To most consumers, declaring bankruptcy is a scary prospect. Sure, you get out of paying your debts. But a bankruptcy stays on your credit report for seven years, which means good luck finding anyone but a payday lender to give you a loan. Many people would likely also feel a sense of guilt about failing to meet their financial responsibilities.
But imagine if your entire state declared bankruptcy. It boggles the mind. Thousands of local businesses that sell products and services to the government might never be paid. Suddenly the state would find it difficult or impossible to sell bonds – government’s version of taking out a loan. Big construction projects would be put on hold, others scrapped. Public schools and hospitals could close. Roads might crumble.
That, anyway, is the fear.
“Bankruptcy would make a state scramble,” says Marilyn Cohen, owner of Envision Capital, a California company that invests in government bonds. “It would be cataclysmic.”
[Resource: Bankruptcy Survival Guide]
A small but powerful cadre of top Republicans thinks that fear is overblown.
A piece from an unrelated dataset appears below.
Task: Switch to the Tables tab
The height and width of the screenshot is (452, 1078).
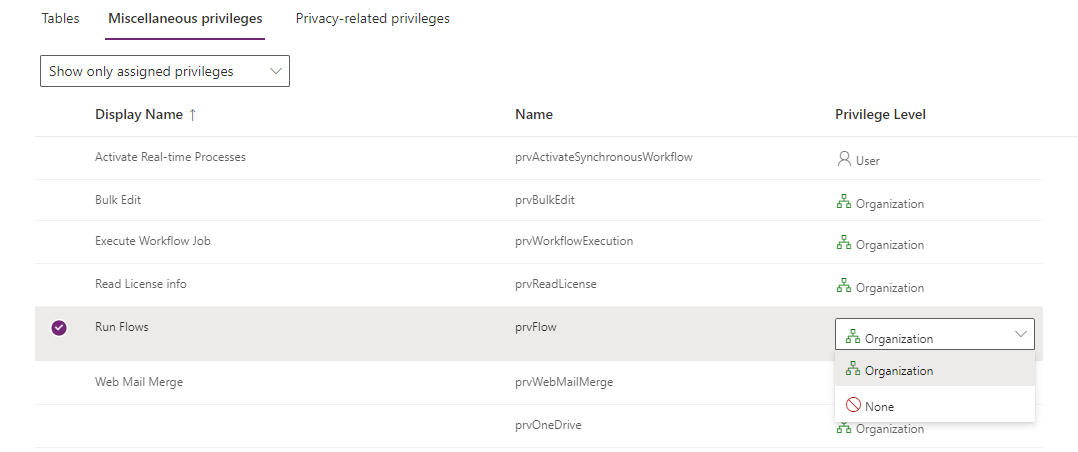Action: tap(60, 19)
With so many states facing record deficits, bankruptcy would give them an opportunity to dynamite their current budgets and start from scratch.
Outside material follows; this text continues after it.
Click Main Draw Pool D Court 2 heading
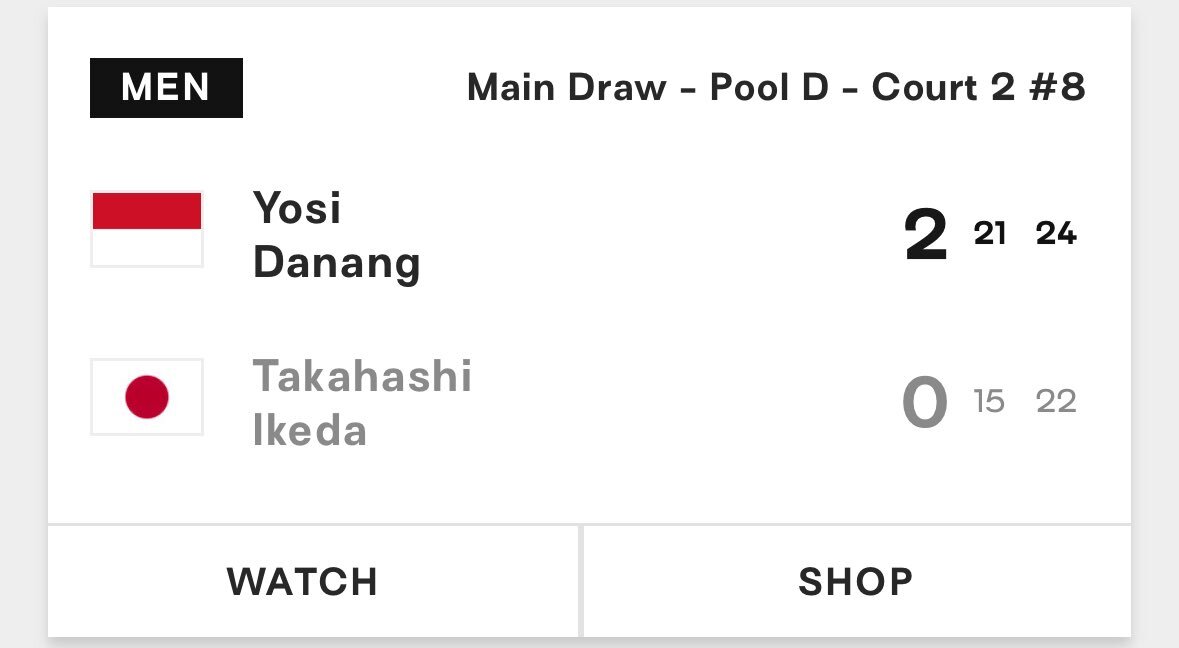The width and height of the screenshot is (1179, 648). pyautogui.click(x=776, y=87)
Perhaps most important to Republican leaders, bankruptcy would allow states to renegotiate pay and pension contracts with public employees’ unions, which they say have become too bloated.
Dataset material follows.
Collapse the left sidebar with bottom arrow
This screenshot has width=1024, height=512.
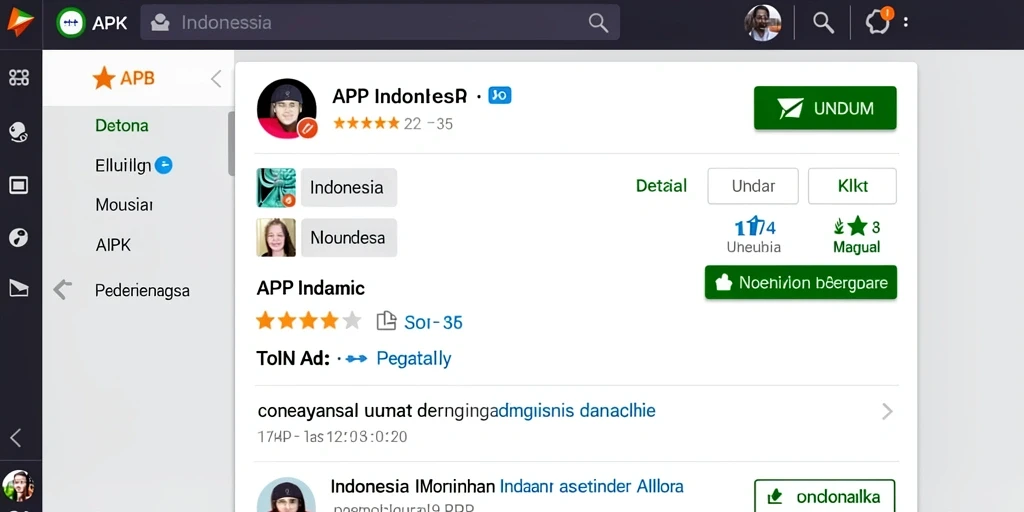click(16, 438)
On Jan. 21, former House Speaker Newt Gingrich told Reuters that a bill giving states the option to declare bankruptcy would be introduced in Congress within the month.
“I think it’s an important tool for states,” says Grover Norquist, an influential Republican strategist and leader of Americans for Tax Reform, a conservative lobbying group. “It would make it easier for states to reorganize themselves if they get into too much trouble.”